Like many of us, I’m grappling with the appeal and limitations of each of the candidates. Presentation can matter alot, as can policy, as can demographics and the skill of their campaigns. I have my favorite, but this isn’t a fairytale and I’ll fight for my kids’ future with the candidate we end up with.
But I would like to know what Pete supporters make of a comment like this:
“Yes, we must deliver big ideas and yes, taxes on wealthy individuals and on corporations are going to have to go up. We can also be smart about the promises we’re making, make sure they’re promises that we can keep without the kind of taxation that economists tell us could hurt the economy.”
A couple possibilities:
1) Pete believes those economists who state that proposed large taxes on the wealthy will hurt the economy. I think it’s bad math but it’s not an inconceivable theory with the right assumptions.
2) Pete understands that taxing the rich and redistributing it to the non-wealthy would represent a net stimulus, but he’s taking advantage of false narratives and voter ignorance to serve as cover for not proposing taxation that might face pushback politically and from the media.
3) Pete is skirting the edge of truth by not defining specifically what kinds of taxation he thinks might actually hurt the economy, and not actually referring to specific proposals by other candidates — i.e. debating a straw man.
I guess the most charitable interpretation is #3, with some of #2. He’s making a straw man argument (i.e. there are *some* taxes one could propose that would hurt the economy) and encouraging them to assume the media is correct when they harp about progressive taxation in general hurting the economy.
#1 to me would be the most troubling — he actually instinctively believes right wing media and economists and has never seriously looked into this himself.
In the end, then, is the promise of Pete that he has the instincts to know which zombie lies are simply too big to counter and thus have to be incorporated into our arguments and policies to some extent if we are to win elections?
I mean, don’t get me wrong I think progressives have their own theories and arguments that gloss over inconvenient facts from time to time.
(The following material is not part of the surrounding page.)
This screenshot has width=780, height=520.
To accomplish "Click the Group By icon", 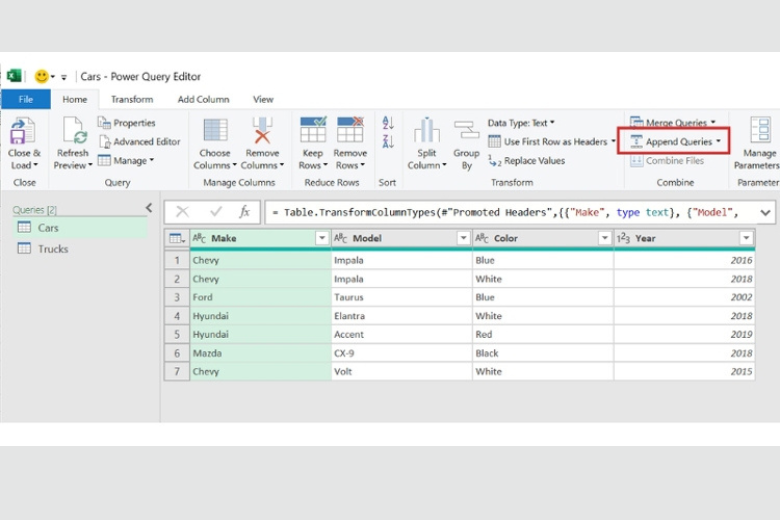I will 466,131.
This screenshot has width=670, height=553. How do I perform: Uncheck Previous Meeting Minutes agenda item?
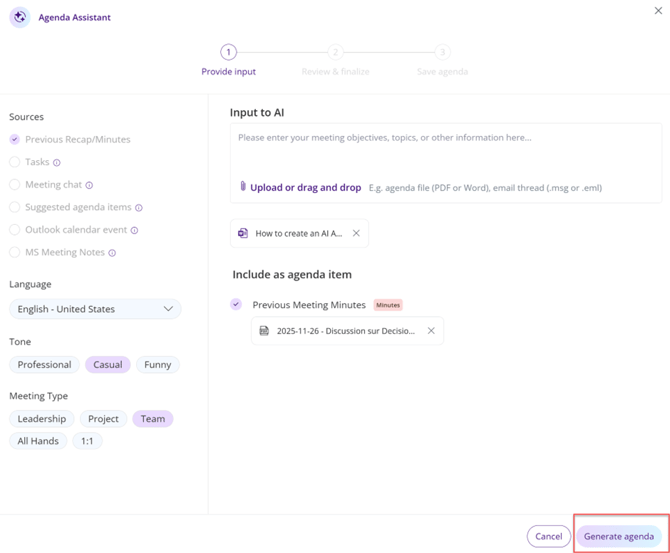(x=236, y=305)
And some combinations of taxes on the wealthy that are large enough might have perverse effects, particularly if you don’t think through them carefully or insert loopholes that sabotage the intent.
But I come back to my puzzlement with Pete’s pitch. He’s not just telling us “these policies are unlikely to get through an imperfect congress” or “this is a hard sell to the american people” or “let’s not break what’s not broken” — he’s actively arguing the case that major increases in wealth taxes are bad policy. So what do supporters of Pete think he really believes? Is he clueless or do you just think we need someone who embraces the suck and makes centrist-sounding arguments even if occasionally they are in bad faith, in order to get a broadly progressive agenda passed? Play dumb and the common man will agree with you? It’s worked before I guess.